By The Associated Press
OXFORD — The Oxford Board of Aldermen expects to get a first look at a proposed traffic control ordinance when it meets April 16.
The board this week asked the Oxford Pathways Commission to come up with a traffic calming policy for the city.
The Oxford Eagle reports that Assistant City Engineer Reanna Mayoral has presented a draft proposal to the Pathways Commission for consideration when it meets in April.
Mayoral said the draft outlines a process people will to get their streets considered for traffic calming measures, such as speed bumps, and how the city will determine what, if anything, should be done.
Only local, neighborhood roads will be considered — not main thoroughfares.
Mayoral said some neighborhoods are concerned with the volume of vehicles on their roads. To be considered a problem, a street will need to have a minimum of 1,000 vehicles per day to be eligible for traffic calming.
For neighborhoods that are concerned about speeders, she said it must be determined that 85 percent of users on the road are exceeding the established speed limit by at least 7 mph.

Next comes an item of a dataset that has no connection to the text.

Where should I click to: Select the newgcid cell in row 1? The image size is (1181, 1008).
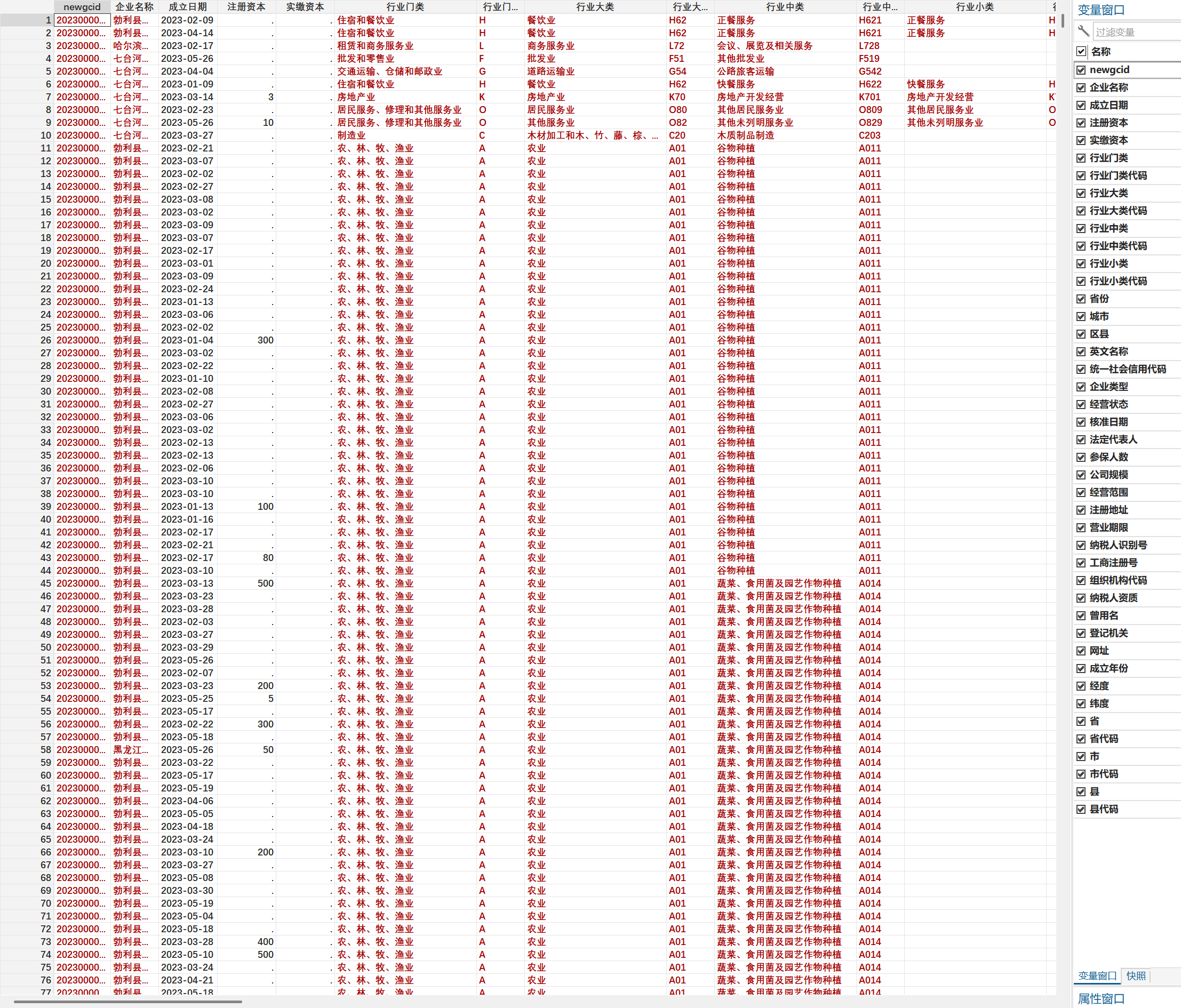click(x=82, y=20)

The Public Works Department will conduct traffic studies to determine the speed and volume on each road. If a valid traffic issue is found. Public Works will deal with each road on a first-come basis.
“We felt it was the fairest way to deal with it,” Mayoral said. “There’s no way we could track which street came to a city official first. Some have been trying to get this done for several years. Filling out the application is a good way to start over and go from there. It gives us a formal process.”
Mayoral said initially the city will deal with problems with radar speed trailer deployments, traffic enforcement actions, traffic signing and pavement markers, curb extensions and chokers and traffic circles.
If that doesn’t work, she said, the city may install speed humps, median entry/exit islands and one-way chokers, half closures or semi-diverters.